• _本文_
########
新シ湯の入浴記

所在地・交通 東山区古門前通大和大路東入3丁目古西町316
休日 金曜日
営業時間 14:30-0:30

印象・規模 写真と絵画のギャラリー銭湯。番台式、男湯右側、カラン13席+島カラン3席。
湯船・お湯 男女壁沿いに脱衣場に出張って薬用泡風呂、深風呂・すわり風呂の複合深風呂、電気風呂・寝風呂・ジェットの複合浅風呂。奧に水風呂と壁を隔ててサウナ。
サウナ 浴室奧に壁を隔て階段を上ったところにある、4名程度、BGMはJ-POP、熱めでマット敷き。
水風呂 サウナの前、ライオンがチョコレート色でビター。
ジェット風呂 複合浅風呂に。
寝風呂 複合泡風呂に、冷水管枕付きでジェットと底から泡。
電気風呂 固まるドクドク型。
すわり風呂 複合深風呂に、土踏まずとふくらはぎ刺激も。
薬用泡風呂 脱衣場に出張って、泡勢いよい。

感想 2004年8月水曜日の23時


「東山区古門前通大和大路東入3丁目」というのが、組合のサイトにも記載されている新シ湯の住所なのだけど、これは難易度が高い。大和大路とは縄手通りのことでギオンの南北メーンストリートの一つ、京都人なら「古門前通大和大路東入」と聞くと「ああ、縄手から古美術屋の通りを東入ったら新シ湯やね」と早合点してしまうのが落とし穴。住所の最後に「3丁目」とあるように3町分・300メートル歩かなくてないけない。どちらかというと「花見小路古門前通東入ル」か「東大路古門前通西入ル」の方が距離が近くて分かりやすい。このあたりは場所が離れていても大和大路が南北の基準になってるのだろうか。


祇園というよりも古美術屋の通り、知恩院前の落ち着きを持っている新シ湯界隈。東隣が駐車場なので輪郭が浮き上がってくるような白レンガ囲みの新しい外観に効能書きのネオン看板がカラフル。関西にしては短めののれんの向こう、自動ドアを開けると横に広〜い玄関スペース。男女のトイレは玄関の両端に付いている。と、男湯からパンツ一丁の若者がトイレに出てきた。玄関で裸を見るとちょっとうろたえるぞ。鶴亀の緑マーブル色の下足箱は脱衣場側にはめ込み、壁には絵画が飾ってある。


脱衣場は第一印象がカラフル、絵画や写真が所狭しと飾ってあってギャラリーのようだ。舞妓さんの写真が多いが、それは何年か前の八朔(8月1日)に祇園の芸舞妓さんがあいさつ回りをする姿を写真が趣味のご主人が撮ったのだとか。絵画は長年かけて買い集めたもので、風景画やこれまた舞妓さんの絵も多い。手前にはサトウハチローの色紙、奧のテレビの横には大黒さんやカエルの木彫りがあったり目を楽しませるアイテムが豊富。
########
• _処理対象データ_
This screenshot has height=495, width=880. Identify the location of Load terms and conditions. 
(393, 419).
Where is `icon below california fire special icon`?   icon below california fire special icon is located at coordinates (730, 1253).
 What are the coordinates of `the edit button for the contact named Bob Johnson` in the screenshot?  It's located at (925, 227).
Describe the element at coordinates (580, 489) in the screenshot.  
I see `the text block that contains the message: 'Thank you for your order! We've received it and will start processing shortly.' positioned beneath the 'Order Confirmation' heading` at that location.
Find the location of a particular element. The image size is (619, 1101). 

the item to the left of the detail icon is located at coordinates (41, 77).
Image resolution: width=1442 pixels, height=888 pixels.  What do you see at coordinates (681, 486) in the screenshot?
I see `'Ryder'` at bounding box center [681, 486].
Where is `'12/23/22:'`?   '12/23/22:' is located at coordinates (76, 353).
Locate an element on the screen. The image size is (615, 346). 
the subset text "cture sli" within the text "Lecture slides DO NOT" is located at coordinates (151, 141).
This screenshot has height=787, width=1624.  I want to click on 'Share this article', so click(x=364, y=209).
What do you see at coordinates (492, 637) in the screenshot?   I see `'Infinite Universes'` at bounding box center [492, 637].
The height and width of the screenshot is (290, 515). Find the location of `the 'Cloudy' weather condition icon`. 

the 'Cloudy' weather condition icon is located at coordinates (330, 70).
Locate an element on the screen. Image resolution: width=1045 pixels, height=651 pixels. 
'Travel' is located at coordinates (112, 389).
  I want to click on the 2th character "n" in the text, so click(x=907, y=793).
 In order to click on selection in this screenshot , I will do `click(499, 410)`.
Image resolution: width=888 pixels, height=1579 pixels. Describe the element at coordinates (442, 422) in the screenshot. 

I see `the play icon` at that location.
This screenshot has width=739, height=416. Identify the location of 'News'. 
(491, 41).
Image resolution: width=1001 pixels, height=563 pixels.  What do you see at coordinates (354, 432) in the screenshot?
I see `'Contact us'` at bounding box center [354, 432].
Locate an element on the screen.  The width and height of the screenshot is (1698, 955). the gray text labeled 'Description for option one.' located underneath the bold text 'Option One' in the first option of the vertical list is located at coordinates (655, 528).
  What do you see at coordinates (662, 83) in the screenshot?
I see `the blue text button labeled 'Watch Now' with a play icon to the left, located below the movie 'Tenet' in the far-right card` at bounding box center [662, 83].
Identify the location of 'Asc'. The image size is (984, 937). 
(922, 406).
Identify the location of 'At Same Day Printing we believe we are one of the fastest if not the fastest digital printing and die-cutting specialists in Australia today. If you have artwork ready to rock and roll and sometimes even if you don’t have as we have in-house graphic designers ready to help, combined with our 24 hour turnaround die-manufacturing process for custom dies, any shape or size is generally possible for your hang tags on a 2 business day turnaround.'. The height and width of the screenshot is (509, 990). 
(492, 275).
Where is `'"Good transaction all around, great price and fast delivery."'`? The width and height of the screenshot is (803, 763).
########
• _作業指示_
• A. 本文のうち「湯船・お湯 男女壁沿いに脱衣」で始まり「寝風呂 複合泡風呂に、冷水管枕付きでジェットと底から泡。」で終わる部分を、一字一句変えずに繰り返してください。
• B. データの行を、最初の行から始めて「What are the」を含む行で終わる範囲まで、両端の行も含めてそのまま再現してください。
データの行は、本文とはまったく関係がありません。

• _回答_
• A.
湯船・お湯 男女壁沿いに脱衣場に出張って薬用泡風呂、深風呂・すわり風呂の複合深風呂、電気風呂・寝風呂・ジェットの複合浅風呂。奧に水風呂と壁を隔ててサウナ。
サウナ 浴室奧に壁を隔て階段を上ったところにある、4名程度、BGMはJ-POP、熱めでマット敷き。
水風呂 サウナの前、ライオンがチョコレート色でビター。
ジェット風呂 複合浅風呂に。
寝風呂 複合泡風呂に、冷水管枕付きでジェットと底から泡。

• B.
This screenshot has height=495, width=880. Identify the location of Load terms and conditions. 
(393, 419).
Where is `icon below california fire special icon`?   icon below california fire special icon is located at coordinates (730, 1253).
 What are the coordinates of `the edit button for the contact named Bob Johnson` in the screenshot?  It's located at (925, 227).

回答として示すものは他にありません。